▶ **KRÓTKIE ZADANIE A**
Przepisz wiernie wiersze z wpisów, zaczynając od wiersza zawierającego "coordinates (988, 1017)." i kończąc na wierszu zawierającym "center [866, 72].". Oba te wiersze również mają się znaleźć w odpowiedzi.

▶ **WYBRANY FRAGMENT**
══════

Do spisu treści nr 3'97


Kurier Polityczny
28 Marca 1997

Caeterum censeo
siła państwa zależy od siły nauki

Przysłowiowe caeterum censeo (a zresztą, uważam, że ...) wygłaszamy dla podkreślenia, że doniosłość głoszonego przez nas poglądu zasługuje na uporczywe powtarzanie. Zwrot ten pochodzi od Katona Starszego (234-139 przed Chr.), który był tak zażartym wrogiem Kartaginy, że każde przemówienie w senacie, niezależnie od tematu, kończył sentencją: ,,a zresztą uważam, że Kartagina musi być zburzona'' - caeterum censeo Carthaginem delendam esse. Z równą uporczywością będzie w Kurierze powtarzane, że siła państwa zależy od siły nauki. Poprzedni szkic cyklu podejmuje problem polityki naukowej, czyli na ile państwo powinno wpływać na kierunki badań.  





Kwiaty zamiast tytułu, kwiaty pełne Wielkanocnych i Wiosennych Życzeń dla Czytelników.

Dzięki kompozycji kwiatowo wielkanocnej, ten mini-esej nie będzie tak pesymistyczny, jak się zapowiadał, zanim Redakcji przyszło na myśl połączyć w marcu ,,caeterum censeo'' z wątkiem świątecznym.

══════

▶ **DOSTARCZONE WPISY**
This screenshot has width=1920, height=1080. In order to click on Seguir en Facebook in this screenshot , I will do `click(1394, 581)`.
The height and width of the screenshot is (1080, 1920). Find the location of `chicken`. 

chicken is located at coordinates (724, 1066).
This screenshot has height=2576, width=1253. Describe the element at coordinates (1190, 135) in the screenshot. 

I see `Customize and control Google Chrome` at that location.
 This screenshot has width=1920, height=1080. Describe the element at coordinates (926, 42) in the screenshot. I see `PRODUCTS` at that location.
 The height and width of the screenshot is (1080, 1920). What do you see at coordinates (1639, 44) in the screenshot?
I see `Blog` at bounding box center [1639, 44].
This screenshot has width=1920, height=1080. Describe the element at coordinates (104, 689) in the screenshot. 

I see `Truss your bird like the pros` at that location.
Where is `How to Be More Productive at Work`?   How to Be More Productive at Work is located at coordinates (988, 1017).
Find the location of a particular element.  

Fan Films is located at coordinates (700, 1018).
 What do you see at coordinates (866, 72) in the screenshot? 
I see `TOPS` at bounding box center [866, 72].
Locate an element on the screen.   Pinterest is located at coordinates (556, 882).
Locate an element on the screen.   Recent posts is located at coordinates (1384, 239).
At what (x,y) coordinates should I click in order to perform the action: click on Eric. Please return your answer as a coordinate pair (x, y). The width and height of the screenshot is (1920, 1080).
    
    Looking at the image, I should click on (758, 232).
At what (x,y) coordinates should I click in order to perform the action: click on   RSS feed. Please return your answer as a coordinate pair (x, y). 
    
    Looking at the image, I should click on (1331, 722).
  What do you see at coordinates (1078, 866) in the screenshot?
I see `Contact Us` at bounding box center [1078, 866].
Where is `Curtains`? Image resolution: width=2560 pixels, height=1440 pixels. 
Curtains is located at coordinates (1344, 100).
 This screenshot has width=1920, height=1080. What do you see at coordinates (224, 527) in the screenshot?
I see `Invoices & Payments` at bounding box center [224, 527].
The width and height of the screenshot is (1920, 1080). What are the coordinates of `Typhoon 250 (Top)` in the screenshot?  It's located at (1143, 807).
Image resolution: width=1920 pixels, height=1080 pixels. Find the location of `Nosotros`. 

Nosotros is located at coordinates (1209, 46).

══════

▶ **KRÓTKIE ZADANIE B**
Od kogo według fragmentu o zwrocie caeterum censeo pochodzi to wyrażenie?

▶ **PEŁNA ODPOWIEDŹ A**
Where is `How to Be More Productive at Work`?   How to Be More Productive at Work is located at coordinates (988, 1017).
Find the location of a particular element.  

Fan Films is located at coordinates (700, 1018).
 What do you see at coordinates (866, 72) in the screenshot? 
I see `TOPS` at bounding box center [866, 72].

▶ **PEŁNA ODPOWIEDŹ B**
Pochodzi od Katona Starszego (234-139 przed Chr.).